--- Given information Enclosed Below ---

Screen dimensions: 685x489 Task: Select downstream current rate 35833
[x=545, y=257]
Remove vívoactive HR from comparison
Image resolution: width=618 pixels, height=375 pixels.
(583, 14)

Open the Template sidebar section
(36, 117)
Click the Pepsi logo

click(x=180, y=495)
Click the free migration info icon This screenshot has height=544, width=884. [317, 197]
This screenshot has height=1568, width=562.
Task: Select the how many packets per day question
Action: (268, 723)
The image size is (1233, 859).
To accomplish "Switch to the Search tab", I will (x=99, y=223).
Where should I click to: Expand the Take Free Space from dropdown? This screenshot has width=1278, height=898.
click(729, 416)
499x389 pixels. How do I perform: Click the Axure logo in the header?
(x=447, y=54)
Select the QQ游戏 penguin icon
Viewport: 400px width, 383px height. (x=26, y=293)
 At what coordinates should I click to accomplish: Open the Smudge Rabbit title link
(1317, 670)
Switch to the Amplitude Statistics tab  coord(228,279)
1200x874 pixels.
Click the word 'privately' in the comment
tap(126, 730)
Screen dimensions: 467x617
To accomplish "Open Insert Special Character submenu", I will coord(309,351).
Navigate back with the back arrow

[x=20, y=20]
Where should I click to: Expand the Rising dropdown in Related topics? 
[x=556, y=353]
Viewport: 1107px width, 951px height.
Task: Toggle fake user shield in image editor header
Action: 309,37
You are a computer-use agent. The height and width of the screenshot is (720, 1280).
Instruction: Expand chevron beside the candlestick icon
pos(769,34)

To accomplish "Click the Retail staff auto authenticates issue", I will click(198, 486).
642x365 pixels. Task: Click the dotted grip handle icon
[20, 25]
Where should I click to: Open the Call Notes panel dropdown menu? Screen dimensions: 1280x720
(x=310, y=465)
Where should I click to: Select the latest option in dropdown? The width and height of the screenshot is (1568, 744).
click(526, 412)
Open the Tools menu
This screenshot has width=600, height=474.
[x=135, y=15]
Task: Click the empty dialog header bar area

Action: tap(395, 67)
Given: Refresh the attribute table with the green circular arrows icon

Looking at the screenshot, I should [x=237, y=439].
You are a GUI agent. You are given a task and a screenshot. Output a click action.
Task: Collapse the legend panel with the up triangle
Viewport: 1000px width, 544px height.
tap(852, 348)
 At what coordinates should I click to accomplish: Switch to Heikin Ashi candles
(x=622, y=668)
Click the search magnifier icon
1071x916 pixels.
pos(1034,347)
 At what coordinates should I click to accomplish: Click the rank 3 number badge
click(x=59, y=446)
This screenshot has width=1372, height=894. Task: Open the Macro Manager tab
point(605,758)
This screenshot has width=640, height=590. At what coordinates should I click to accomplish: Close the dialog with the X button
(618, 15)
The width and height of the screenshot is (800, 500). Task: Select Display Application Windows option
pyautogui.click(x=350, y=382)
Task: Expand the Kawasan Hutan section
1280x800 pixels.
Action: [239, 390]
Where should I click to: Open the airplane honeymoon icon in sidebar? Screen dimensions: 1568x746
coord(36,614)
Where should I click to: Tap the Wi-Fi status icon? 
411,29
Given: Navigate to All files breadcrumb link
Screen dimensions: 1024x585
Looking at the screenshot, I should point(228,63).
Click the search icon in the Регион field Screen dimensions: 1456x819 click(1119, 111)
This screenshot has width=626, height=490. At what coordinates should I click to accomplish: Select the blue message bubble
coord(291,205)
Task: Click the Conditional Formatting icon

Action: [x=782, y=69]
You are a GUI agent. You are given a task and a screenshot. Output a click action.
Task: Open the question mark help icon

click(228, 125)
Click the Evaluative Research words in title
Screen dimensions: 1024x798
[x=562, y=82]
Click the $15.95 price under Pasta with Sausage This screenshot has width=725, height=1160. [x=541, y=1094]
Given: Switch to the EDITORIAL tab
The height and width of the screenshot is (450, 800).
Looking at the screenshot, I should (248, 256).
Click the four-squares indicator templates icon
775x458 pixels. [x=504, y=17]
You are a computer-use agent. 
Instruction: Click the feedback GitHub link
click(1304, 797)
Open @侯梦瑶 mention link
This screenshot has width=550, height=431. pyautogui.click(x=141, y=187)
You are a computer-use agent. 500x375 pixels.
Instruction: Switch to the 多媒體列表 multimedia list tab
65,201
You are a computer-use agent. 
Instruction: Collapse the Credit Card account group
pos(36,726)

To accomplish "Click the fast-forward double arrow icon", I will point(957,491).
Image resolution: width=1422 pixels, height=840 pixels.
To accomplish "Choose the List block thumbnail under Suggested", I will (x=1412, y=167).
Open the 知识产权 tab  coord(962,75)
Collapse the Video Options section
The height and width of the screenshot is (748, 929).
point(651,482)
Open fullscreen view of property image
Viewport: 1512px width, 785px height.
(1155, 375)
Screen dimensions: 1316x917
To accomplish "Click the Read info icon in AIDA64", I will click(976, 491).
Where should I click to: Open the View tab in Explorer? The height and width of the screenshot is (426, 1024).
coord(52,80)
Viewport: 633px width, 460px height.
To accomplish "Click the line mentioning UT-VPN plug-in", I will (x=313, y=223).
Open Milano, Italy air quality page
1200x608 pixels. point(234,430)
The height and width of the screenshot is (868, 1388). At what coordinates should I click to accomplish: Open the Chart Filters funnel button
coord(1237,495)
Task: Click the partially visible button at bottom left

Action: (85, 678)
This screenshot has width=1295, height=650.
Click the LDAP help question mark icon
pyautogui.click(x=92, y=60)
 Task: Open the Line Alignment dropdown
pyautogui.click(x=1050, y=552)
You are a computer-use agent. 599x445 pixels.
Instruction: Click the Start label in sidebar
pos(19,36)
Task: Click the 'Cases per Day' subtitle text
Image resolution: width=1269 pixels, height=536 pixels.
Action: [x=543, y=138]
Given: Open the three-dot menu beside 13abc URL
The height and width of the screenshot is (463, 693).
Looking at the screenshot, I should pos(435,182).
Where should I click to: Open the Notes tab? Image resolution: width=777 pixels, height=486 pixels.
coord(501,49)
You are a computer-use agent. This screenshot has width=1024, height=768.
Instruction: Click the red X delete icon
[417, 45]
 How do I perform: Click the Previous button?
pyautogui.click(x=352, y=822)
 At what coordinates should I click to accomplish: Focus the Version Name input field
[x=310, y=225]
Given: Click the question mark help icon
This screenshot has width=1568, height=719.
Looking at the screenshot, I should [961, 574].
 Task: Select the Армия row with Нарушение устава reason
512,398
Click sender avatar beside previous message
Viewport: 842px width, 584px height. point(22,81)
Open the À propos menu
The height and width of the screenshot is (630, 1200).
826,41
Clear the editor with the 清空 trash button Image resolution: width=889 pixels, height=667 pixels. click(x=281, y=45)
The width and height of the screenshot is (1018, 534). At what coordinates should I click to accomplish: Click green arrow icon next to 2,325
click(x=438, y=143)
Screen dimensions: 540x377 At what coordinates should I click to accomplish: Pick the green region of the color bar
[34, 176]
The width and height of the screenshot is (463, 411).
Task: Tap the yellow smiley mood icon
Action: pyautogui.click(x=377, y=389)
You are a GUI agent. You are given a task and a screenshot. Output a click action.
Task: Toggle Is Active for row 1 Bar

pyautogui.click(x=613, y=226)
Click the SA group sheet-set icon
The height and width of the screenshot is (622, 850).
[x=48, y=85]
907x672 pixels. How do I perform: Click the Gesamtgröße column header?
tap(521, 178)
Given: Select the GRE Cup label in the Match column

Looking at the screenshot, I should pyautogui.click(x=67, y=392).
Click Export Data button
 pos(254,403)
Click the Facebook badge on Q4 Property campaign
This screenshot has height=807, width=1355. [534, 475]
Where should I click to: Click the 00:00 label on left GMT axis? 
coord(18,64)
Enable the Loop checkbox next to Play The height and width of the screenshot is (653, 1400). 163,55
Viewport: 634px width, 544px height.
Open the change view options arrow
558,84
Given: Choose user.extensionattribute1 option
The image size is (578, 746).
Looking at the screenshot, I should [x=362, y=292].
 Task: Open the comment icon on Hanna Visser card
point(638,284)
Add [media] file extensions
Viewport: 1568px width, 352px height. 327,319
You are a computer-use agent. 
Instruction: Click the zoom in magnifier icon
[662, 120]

--- End of Enclosed Given information ---

# Exercise
After finding the line that contains "Enable the Loop" in the records above, copy that line and each one after it exactly, through the final line.

# Solution for this problem
Enable the Loop checkbox next to Play The height and width of the screenshot is (653, 1400). 163,55
Viewport: 634px width, 544px height.
Open the change view options arrow
558,84
Given: Choose user.extensionattribute1 option
The image size is (578, 746).
Looking at the screenshot, I should [x=362, y=292].
 Task: Open the comment icon on Hanna Visser card
point(638,284)
Add [media] file extensions
Viewport: 1568px width, 352px height. 327,319
You are a computer-use agent. 
Instruction: Click the zoom in magnifier icon
[662, 120]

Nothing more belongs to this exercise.